After just 5 movements, it got its simple configuration:
I possess the ability to rotate my arm with precision and speed, and I have visual processing capabilities to detect colors.
I was stunned. Not because the abilities are very complex, but because how easy and quick it was to do it. But what happened next was even better: the robot provided potential applications.
I can answer questions by using my arm, for instance green for “yes” and red for “no”.
I hooked it up to the weather API and I now have a very simple robot that would tell me whether to grab an umbrella by shifting from red to green depending on the latest forecast.
A new Design Paradigm to create a Future that looks like the Future
Science fiction is full of big and small robots. Some of them are part of smart systems, like homes. In my simple experiment, I’ve basically created one of those small, handy systems: a robotic arm that sits next to the entrance and hands me an umbrella if it will rain. What this indicates is that it is likely that the future will be full of robots, big and small, in all shapes and forms. Initially still designed by us, but not programmed by us.

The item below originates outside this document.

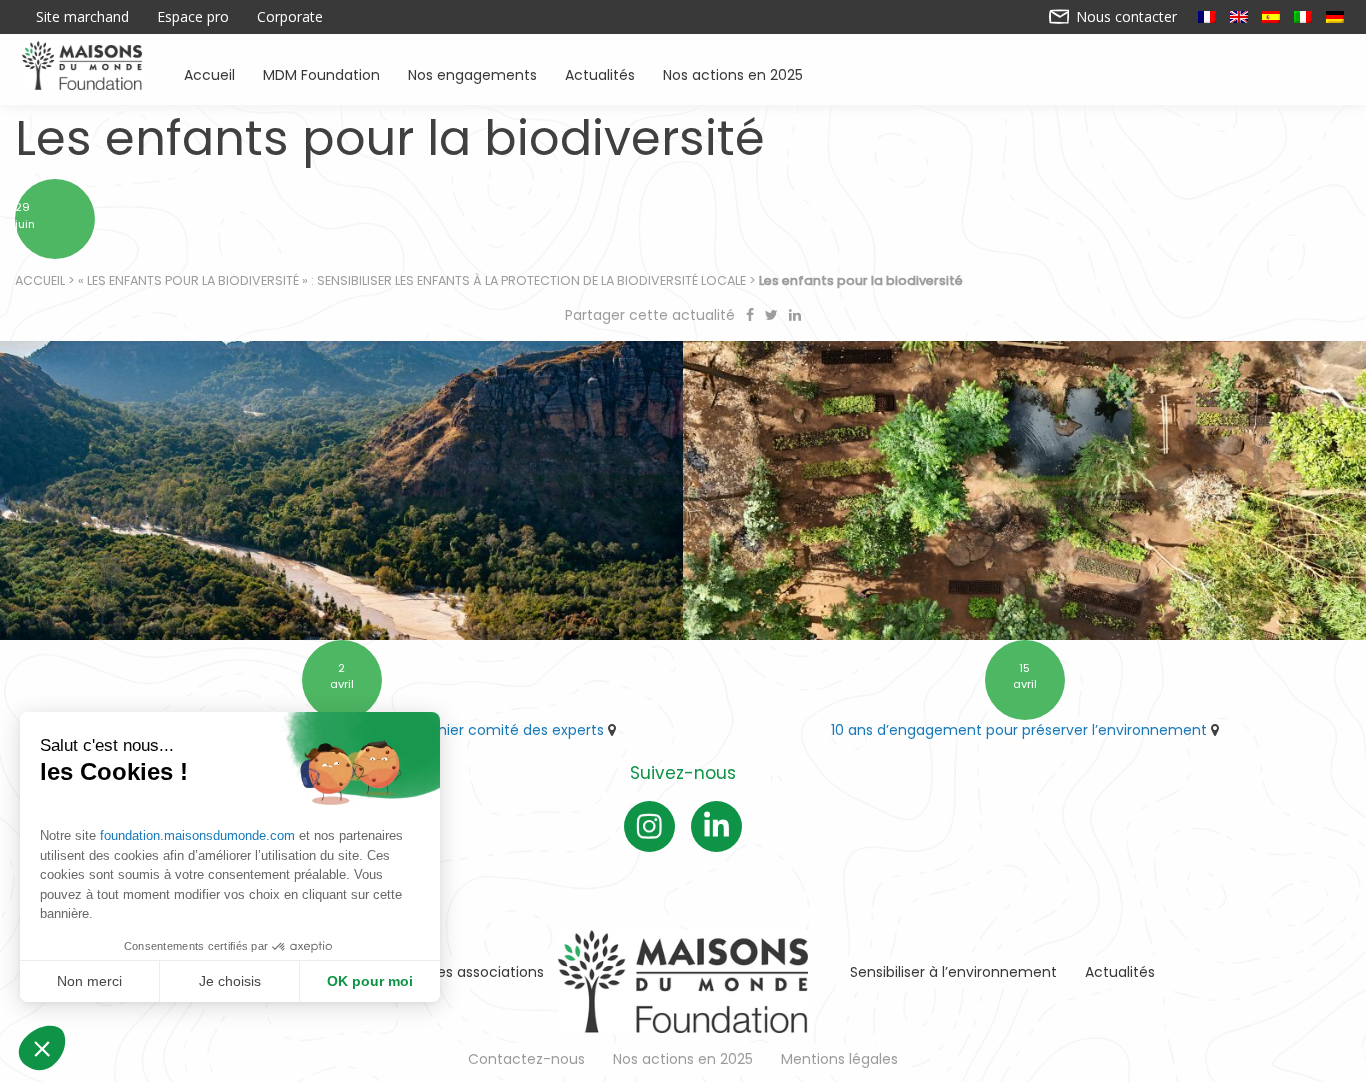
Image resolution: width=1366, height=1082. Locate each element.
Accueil (209, 73)
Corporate (290, 17)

They’ll explore their capabilities, ask us what we need, propose solutions that we might not even have thought of, and implement them for us.

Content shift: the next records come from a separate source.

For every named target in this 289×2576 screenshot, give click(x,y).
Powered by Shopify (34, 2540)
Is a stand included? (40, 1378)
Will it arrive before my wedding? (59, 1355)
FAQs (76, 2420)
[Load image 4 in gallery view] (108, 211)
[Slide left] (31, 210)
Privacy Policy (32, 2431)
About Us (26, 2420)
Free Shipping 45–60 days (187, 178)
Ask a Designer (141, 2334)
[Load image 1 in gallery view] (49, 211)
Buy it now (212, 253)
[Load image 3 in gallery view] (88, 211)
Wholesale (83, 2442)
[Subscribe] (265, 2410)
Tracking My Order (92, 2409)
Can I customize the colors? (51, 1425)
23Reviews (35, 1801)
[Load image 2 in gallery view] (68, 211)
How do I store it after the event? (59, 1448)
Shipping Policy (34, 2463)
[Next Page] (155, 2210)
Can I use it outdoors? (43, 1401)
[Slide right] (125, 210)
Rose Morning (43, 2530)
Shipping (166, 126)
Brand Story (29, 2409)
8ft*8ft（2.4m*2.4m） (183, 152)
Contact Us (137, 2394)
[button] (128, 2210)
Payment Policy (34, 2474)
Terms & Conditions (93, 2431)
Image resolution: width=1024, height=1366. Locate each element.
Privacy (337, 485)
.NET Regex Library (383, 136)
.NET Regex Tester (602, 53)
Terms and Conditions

A new era of design is upon us: one where functionality, aesthetics, and creativity are less at odds pushing towards a compromise, but coexist more easily and allow for ideals to flourish. Today, inquiry drives the design process and making provides the means to explore ideas and discover the best solutions. Through sketching and prototyping, good designers have an intuition for where to intentionally leave ambiguity, allowing for reinterpretation and for new relationships to emerge?—?even by the original creator. Tomorrow, in the new design paradigm, the inquiry will expand beyond just understanding user behaviors and needs to also encompass capabilities and behaviors self-discovered by robots, product, and even prototypes! A cybernetic collaboration, in which the role of the designer will become even more important in selecting the best patterns and behaviors to decide which experiences are truly great.

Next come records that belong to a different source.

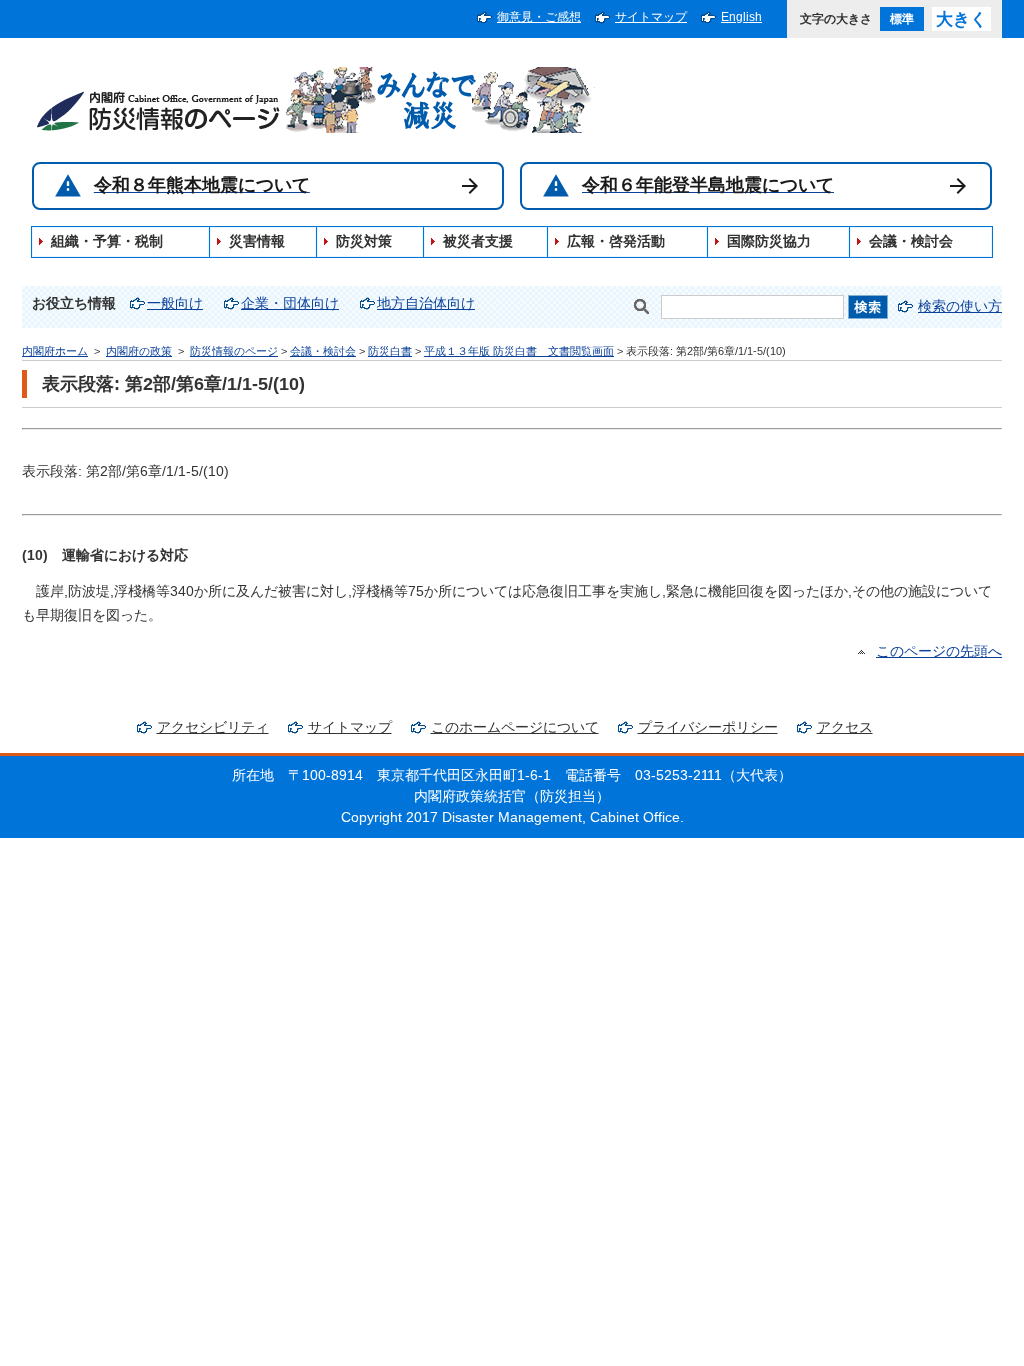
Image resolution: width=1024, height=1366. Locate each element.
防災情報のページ (234, 351)
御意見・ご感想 (539, 17)
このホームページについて (515, 727)
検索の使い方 (960, 306)
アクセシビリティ (213, 727)
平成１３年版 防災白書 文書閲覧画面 (519, 351)
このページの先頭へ (939, 651)
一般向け (175, 303)
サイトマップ (651, 17)
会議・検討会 (323, 351)
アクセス (845, 727)
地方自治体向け (426, 303)
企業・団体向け (290, 303)
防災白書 (390, 351)
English (741, 17)
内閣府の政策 (139, 351)
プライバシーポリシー (708, 727)
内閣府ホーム (55, 351)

In the new paradigm, we will be able to ask robots, “What can you do?” and receive surprising, innovative answers. This represents a fundamental shift towards a design era where products themselves become active participants?—?capable of self-discovery, adaptation, and expanding their own capabilities. As designers, our role will be to nurture these explorations, shape the interactions, and harness the creative potential that emerges from this collaboration between humans and intelligent systems. This will create a future that not only looks futuristic but truly embodies innovation and creativity, driven by continuous discovery and co-evolution.